--- Problem to work on ---
Look through the data below for the line with "Upload Images (519, 2294)", and transcribe it exactly together with each line after it up to and including the line with "Contact us (651, 35)". Give nothing else.

Exercise materials START

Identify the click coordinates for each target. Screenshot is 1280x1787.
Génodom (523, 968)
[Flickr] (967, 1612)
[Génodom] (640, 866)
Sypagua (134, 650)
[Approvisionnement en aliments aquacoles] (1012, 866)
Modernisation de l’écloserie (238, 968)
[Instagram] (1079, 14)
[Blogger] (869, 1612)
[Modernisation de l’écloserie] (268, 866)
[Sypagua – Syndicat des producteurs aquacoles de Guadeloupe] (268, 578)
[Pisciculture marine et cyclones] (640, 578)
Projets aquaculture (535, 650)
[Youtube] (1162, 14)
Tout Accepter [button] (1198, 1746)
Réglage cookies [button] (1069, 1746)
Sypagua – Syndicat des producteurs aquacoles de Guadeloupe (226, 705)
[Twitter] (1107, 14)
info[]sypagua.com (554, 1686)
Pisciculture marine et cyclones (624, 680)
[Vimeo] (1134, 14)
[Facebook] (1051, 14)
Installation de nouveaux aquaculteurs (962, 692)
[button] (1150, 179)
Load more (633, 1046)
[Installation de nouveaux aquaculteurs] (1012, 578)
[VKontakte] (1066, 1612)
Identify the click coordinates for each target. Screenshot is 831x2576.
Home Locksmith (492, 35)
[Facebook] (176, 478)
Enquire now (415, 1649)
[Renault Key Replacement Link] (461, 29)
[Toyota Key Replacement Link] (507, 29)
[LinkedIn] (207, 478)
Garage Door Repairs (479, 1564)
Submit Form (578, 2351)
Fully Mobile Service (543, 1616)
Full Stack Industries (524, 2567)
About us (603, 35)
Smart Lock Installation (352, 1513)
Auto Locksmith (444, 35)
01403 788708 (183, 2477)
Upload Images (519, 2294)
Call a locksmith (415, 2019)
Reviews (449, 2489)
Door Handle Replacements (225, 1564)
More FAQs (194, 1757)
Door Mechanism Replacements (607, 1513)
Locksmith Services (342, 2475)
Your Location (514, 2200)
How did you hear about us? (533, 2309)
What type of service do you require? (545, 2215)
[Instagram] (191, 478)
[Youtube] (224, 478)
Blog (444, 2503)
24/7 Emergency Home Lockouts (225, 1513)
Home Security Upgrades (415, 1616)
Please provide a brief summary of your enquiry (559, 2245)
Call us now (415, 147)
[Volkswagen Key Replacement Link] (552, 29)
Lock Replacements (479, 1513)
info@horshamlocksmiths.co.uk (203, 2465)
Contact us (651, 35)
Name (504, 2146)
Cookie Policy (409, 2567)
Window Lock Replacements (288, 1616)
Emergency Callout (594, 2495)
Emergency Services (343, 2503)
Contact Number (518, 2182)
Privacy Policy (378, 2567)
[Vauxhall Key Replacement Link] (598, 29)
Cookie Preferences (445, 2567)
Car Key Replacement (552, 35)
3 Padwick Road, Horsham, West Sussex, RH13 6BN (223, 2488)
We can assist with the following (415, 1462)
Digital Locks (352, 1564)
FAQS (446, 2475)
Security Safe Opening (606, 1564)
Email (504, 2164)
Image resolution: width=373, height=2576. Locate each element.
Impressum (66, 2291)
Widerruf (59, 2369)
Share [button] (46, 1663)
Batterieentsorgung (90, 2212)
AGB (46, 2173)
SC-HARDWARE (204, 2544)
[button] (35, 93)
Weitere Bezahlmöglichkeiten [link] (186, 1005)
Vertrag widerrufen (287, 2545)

Exercise materials END

--- Solution to the problem ---
Upload Images (519, 2294)
Call a locksmith (415, 2019)
Reviews (449, 2489)
Door Handle Replacements (225, 1564)
More FAQs (194, 1757)
Door Mechanism Replacements (607, 1513)
Locksmith Services (342, 2475)
Your Location (514, 2200)
How did you hear about us? (533, 2309)
What type of service do you require? (545, 2215)
[Instagram] (191, 478)
[Youtube] (224, 478)
Blog (444, 2503)
24/7 Emergency Home Lockouts (225, 1513)
Home Security Upgrades (415, 1616)
Please provide a brief summary of your enquiry (559, 2245)
Call us now (415, 147)
[Volkswagen Key Replacement Link] (552, 29)
Lock Replacements (479, 1513)
info@horshamlocksmiths.co.uk (203, 2465)
Contact us (651, 35)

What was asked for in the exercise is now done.